Your task is to output the data exactly as it stands.

━━━━━━━━

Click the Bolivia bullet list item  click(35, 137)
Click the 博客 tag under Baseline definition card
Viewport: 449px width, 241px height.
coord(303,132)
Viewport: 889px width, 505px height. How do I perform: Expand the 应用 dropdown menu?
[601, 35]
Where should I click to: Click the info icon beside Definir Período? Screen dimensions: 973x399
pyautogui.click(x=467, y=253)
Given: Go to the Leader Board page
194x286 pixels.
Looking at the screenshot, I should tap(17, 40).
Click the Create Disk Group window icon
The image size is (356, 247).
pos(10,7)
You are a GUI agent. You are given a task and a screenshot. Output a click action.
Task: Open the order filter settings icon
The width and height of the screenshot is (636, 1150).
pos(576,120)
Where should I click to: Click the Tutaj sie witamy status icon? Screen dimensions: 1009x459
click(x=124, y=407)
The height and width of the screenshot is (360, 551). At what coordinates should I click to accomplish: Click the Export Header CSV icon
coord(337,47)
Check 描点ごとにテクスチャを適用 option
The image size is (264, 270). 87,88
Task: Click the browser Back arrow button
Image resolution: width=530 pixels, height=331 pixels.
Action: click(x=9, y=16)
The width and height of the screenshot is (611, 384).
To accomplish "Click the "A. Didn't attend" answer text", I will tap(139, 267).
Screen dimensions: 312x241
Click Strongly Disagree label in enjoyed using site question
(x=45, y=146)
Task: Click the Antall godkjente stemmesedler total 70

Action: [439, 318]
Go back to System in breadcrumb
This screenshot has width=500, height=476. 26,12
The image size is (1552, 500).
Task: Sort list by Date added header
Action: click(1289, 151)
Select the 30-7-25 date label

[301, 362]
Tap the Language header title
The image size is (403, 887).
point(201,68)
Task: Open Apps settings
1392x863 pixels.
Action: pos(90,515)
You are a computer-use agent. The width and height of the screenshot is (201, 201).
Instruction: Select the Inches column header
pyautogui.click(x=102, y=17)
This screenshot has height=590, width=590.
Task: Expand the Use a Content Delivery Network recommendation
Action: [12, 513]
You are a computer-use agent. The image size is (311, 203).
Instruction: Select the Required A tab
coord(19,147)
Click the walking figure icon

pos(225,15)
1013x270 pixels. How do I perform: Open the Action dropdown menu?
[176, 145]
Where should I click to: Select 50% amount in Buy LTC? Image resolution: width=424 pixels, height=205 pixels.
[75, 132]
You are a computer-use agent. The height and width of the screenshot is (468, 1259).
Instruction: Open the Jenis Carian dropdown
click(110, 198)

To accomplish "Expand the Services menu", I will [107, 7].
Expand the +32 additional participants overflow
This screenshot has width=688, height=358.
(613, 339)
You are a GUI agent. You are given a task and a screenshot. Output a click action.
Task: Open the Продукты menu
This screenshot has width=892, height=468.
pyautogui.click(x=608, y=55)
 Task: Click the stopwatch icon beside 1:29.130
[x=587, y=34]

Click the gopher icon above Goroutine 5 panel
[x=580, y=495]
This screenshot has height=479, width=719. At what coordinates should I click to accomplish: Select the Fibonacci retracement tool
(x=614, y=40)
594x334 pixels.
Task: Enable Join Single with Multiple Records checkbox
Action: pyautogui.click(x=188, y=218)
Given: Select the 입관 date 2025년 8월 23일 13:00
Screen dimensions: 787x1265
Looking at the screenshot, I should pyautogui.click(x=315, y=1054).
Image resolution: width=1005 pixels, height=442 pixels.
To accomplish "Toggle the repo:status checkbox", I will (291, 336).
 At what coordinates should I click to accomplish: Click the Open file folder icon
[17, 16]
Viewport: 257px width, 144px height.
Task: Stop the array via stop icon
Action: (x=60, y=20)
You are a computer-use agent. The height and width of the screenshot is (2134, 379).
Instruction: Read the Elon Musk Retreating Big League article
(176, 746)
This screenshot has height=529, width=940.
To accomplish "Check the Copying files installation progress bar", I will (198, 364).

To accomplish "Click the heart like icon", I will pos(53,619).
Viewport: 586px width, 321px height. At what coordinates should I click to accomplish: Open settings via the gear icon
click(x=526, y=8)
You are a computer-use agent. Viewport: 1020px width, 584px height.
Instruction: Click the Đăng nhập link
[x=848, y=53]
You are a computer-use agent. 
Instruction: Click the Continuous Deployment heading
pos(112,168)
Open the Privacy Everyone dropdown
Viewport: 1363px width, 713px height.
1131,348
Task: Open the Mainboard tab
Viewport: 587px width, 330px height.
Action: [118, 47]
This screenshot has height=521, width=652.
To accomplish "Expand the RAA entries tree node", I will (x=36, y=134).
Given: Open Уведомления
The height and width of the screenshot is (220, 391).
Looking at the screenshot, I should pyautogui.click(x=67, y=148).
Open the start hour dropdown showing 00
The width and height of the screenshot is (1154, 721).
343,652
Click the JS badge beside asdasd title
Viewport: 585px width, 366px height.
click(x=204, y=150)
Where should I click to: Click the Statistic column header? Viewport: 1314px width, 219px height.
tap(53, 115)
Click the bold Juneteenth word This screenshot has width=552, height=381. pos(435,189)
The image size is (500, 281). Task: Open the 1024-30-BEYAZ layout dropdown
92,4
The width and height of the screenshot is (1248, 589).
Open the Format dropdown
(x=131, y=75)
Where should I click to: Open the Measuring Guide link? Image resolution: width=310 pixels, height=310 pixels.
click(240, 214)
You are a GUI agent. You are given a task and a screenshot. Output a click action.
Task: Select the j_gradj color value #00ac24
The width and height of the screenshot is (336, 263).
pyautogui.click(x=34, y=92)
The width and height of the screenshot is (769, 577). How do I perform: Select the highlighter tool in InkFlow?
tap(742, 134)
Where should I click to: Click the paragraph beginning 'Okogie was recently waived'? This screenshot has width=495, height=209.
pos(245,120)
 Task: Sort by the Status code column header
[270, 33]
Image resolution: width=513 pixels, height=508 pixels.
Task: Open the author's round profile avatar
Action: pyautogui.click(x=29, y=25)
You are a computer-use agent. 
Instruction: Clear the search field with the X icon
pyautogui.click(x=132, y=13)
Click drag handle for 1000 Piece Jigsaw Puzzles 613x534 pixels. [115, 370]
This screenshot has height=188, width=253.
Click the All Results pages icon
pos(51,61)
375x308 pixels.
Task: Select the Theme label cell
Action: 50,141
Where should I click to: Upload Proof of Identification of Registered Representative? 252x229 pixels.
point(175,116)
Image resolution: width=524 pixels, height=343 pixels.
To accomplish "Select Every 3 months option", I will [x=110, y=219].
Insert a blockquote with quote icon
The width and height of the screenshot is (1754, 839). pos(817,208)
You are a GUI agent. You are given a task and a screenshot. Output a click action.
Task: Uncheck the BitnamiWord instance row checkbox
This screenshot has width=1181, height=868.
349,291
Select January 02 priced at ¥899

━━━━━━━━

* Exercise response
Click the Bolivia bullet list item  click(35, 137)
Click the 博客 tag under Baseline definition card
Viewport: 449px width, 241px height.
coord(303,132)
Viewport: 889px width, 505px height. How do I perform: Expand the 应用 dropdown menu?
[601, 35]
Where should I click to: Click the info icon beside Definir Período? Screen dimensions: 973x399
pyautogui.click(x=467, y=253)
Given: Go to the Leader Board page
194x286 pixels.
Looking at the screenshot, I should tap(17, 40).
Click the Create Disk Group window icon
The image size is (356, 247).
pos(10,7)
You are a GUI agent. You are given a task and a screenshot. Output a click action.
Task: Open the order filter settings icon
The width and height of the screenshot is (636, 1150).
pos(576,120)
Where should I click to: Click the Tutaj sie witamy status icon? Screen dimensions: 1009x459
click(x=124, y=407)
The height and width of the screenshot is (360, 551). At what coordinates should I click to accomplish: Click the Export Header CSV icon
coord(337,47)
Check 描点ごとにテクスチャを適用 option
The image size is (264, 270). 87,88
Task: Click the browser Back arrow button
Image resolution: width=530 pixels, height=331 pixels.
Action: click(x=9, y=16)
The width and height of the screenshot is (611, 384).
To accomplish "Click the "A. Didn't attend" answer text", I will tap(139, 267).
Screen dimensions: 312x241
Click Strongly Disagree label in enjoyed using site question
(x=45, y=146)
Task: Click the Antall godkjente stemmesedler total 70

Action: [439, 318]
Go back to System in breadcrumb
This screenshot has width=500, height=476. 26,12
The image size is (1552, 500).
Task: Sort list by Date added header
Action: click(1289, 151)
Select the 30-7-25 date label

[301, 362]
Tap the Language header title
The image size is (403, 887).
point(201,68)
Task: Open Apps settings
1392x863 pixels.
Action: pos(90,515)
You are a computer-use agent. The width and height of the screenshot is (201, 201).
Instruction: Select the Inches column header
pyautogui.click(x=102, y=17)
This screenshot has height=590, width=590.
Task: Expand the Use a Content Delivery Network recommendation
Action: [12, 513]
You are a computer-use agent. The image size is (311, 203).
Instruction: Select the Required A tab
coord(19,147)
Click the walking figure icon

pos(225,15)
1013x270 pixels. How do I perform: Open the Action dropdown menu?
[176, 145]
Where should I click to: Select 50% amount in Buy LTC? Image resolution: width=424 pixels, height=205 pixels.
[75, 132]
You are a computer-use agent. The height and width of the screenshot is (468, 1259).
Instruction: Open the Jenis Carian dropdown
click(110, 198)

To accomplish "Expand the Services menu", I will [107, 7].
Expand the +32 additional participants overflow
This screenshot has width=688, height=358.
(613, 339)
You are a GUI agent. You are given a task and a screenshot. Output a click action.
Task: Open the Продукты menu
This screenshot has width=892, height=468.
pyautogui.click(x=608, y=55)
 Task: Click the stopwatch icon beside 1:29.130
[x=587, y=34]

Click the gopher icon above Goroutine 5 panel
[x=580, y=495]
This screenshot has height=479, width=719. At what coordinates should I click to accomplish: Select the Fibonacci retracement tool
(x=614, y=40)
594x334 pixels.
Task: Enable Join Single with Multiple Records checkbox
Action: pyautogui.click(x=188, y=218)
Given: Select the 입관 date 2025년 8월 23일 13:00
Screen dimensions: 787x1265
Looking at the screenshot, I should pyautogui.click(x=315, y=1054).
Image resolution: width=1005 pixels, height=442 pixels.
To accomplish "Toggle the repo:status checkbox", I will (291, 336).
 At what coordinates should I click to accomplish: Click the Open file folder icon
[17, 16]
Viewport: 257px width, 144px height.
Task: Stop the array via stop icon
Action: (x=60, y=20)
You are a computer-use agent. The height and width of the screenshot is (2134, 379).
Instruction: Read the Elon Musk Retreating Big League article
(176, 746)
This screenshot has height=529, width=940.
To accomplish "Check the Copying files installation progress bar", I will (198, 364).

To accomplish "Click the heart like icon", I will pos(53,619).
Viewport: 586px width, 321px height. At what coordinates should I click to accomplish: Open settings via the gear icon
click(x=526, y=8)
You are a computer-use agent. Viewport: 1020px width, 584px height.
Instruction: Click the Đăng nhập link
[x=848, y=53]
You are a computer-use agent. 
Instruction: Click the Continuous Deployment heading
pos(112,168)
Open the Privacy Everyone dropdown
Viewport: 1363px width, 713px height.
1131,348
Task: Open the Mainboard tab
Viewport: 587px width, 330px height.
Action: [118, 47]
This screenshot has height=521, width=652.
To accomplish "Expand the RAA entries tree node", I will (x=36, y=134).
Given: Open Уведомления
The height and width of the screenshot is (220, 391).
Looking at the screenshot, I should pyautogui.click(x=67, y=148).
Open the start hour dropdown showing 00
The width and height of the screenshot is (1154, 721).
343,652
Click the JS badge beside asdasd title
Viewport: 585px width, 366px height.
click(x=204, y=150)
Where should I click to: Click the Statistic column header? Viewport: 1314px width, 219px height.
tap(53, 115)
Click the bold Juneteenth word This screenshot has width=552, height=381. pos(435,189)
The image size is (500, 281). Task: Open the 1024-30-BEYAZ layout dropdown
92,4
The width and height of the screenshot is (1248, 589).
Open the Format dropdown
(x=131, y=75)
Where should I click to: Open the Measuring Guide link? Image resolution: width=310 pixels, height=310 pixels.
click(240, 214)
You are a GUI agent. You are given a task and a screenshot. Output a click action.
Task: Select the j_gradj color value #00ac24
The width and height of the screenshot is (336, 263).
pyautogui.click(x=34, y=92)
The width and height of the screenshot is (769, 577). How do I perform: Select the highlighter tool in InkFlow?
tap(742, 134)
Where should I click to: Click the paragraph beginning 'Okogie was recently waived'? This screenshot has width=495, height=209.
pos(245,120)
 Task: Sort by the Status code column header
[270, 33]
Image resolution: width=513 pixels, height=508 pixels.
Task: Open the author's round profile avatar
Action: pyautogui.click(x=29, y=25)
You are a computer-use agent. 
Instruction: Clear the search field with the X icon
pyautogui.click(x=132, y=13)
Click drag handle for 1000 Piece Jigsaw Puzzles 613x534 pixels. [115, 370]
This screenshot has height=188, width=253.
Click the All Results pages icon
pos(51,61)
375x308 pixels.
Task: Select the Theme label cell
Action: 50,141
Where should I click to: Upload Proof of Identification of Registered Representative? 252x229 pixels.
point(175,116)
Image resolution: width=524 pixels, height=343 pixels.
To accomplish "Select Every 3 months option", I will [x=110, y=219].
Insert a blockquote with quote icon
The width and height of the screenshot is (1754, 839). pos(817,208)
You are a GUI agent. You are given a task and a screenshot. Output a click action.
Task: Uncheck the BitnamiWord instance row checkbox
This screenshot has width=1181, height=868.
349,291
Select January 02 priced at ¥899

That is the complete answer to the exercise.